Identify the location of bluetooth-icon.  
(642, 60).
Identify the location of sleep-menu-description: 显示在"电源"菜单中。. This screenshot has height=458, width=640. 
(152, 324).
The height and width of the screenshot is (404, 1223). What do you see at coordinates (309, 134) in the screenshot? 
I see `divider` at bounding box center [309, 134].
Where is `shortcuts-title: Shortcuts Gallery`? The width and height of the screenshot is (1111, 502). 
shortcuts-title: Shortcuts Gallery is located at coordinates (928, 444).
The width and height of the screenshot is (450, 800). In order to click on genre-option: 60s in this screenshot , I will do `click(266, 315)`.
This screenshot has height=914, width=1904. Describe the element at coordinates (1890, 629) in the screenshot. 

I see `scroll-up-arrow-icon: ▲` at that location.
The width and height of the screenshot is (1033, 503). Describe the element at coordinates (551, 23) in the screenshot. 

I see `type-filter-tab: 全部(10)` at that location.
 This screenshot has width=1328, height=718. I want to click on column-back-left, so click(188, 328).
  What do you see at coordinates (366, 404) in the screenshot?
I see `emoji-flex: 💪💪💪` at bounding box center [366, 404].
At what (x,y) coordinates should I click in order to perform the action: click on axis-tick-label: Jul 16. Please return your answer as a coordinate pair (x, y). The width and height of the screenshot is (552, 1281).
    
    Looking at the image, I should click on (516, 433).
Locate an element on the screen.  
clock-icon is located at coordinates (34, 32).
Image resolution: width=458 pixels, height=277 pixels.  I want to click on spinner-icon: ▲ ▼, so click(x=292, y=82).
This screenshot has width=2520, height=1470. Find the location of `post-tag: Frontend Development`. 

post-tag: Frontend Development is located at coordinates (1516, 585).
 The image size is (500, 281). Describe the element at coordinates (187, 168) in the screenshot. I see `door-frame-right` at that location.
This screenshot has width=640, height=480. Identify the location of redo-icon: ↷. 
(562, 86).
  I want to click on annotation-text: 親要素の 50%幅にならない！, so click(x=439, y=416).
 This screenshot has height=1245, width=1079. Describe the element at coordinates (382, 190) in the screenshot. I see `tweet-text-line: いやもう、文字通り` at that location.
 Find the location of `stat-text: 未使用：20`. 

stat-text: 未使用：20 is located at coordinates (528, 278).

### Your instructions
Retype the stretch from the line that contains "The width and height of the screenshot is (450, 800)." through the end of the items, keeping every character as it appears.

### Solution
The width and height of the screenshot is (450, 800). In order to click on genre-option: 60s in this screenshot , I will do `click(266, 315)`.
This screenshot has height=914, width=1904. Describe the element at coordinates (1890, 629) in the screenshot. 

I see `scroll-up-arrow-icon: ▲` at that location.
The width and height of the screenshot is (1033, 503). Describe the element at coordinates (551, 23) in the screenshot. 

I see `type-filter-tab: 全部(10)` at that location.
 This screenshot has width=1328, height=718. I want to click on column-back-left, so click(188, 328).
  What do you see at coordinates (366, 404) in the screenshot?
I see `emoji-flex: 💪💪💪` at bounding box center [366, 404].
At what (x,y) coordinates should I click in order to perform the action: click on axis-tick-label: Jul 16. Please return your answer as a coordinate pair (x, y). The width and height of the screenshot is (552, 1281).
    
    Looking at the image, I should click on (516, 433).
Locate an element on the screen.  
clock-icon is located at coordinates (34, 32).
Image resolution: width=458 pixels, height=277 pixels.  I want to click on spinner-icon: ▲ ▼, so click(x=292, y=82).
This screenshot has width=2520, height=1470. Find the location of `post-tag: Frontend Development`. 

post-tag: Frontend Development is located at coordinates (1516, 585).
 The image size is (500, 281). Describe the element at coordinates (187, 168) in the screenshot. I see `door-frame-right` at that location.
This screenshot has width=640, height=480. Identify the location of redo-icon: ↷. 
(562, 86).
  I want to click on annotation-text: 親要素の 50%幅にならない！, so click(x=439, y=416).
 This screenshot has height=1245, width=1079. Describe the element at coordinates (382, 190) in the screenshot. I see `tweet-text-line: いやもう、文字通り` at that location.
 Find the location of `stat-text: 未使用：20`. 

stat-text: 未使用：20 is located at coordinates (528, 278).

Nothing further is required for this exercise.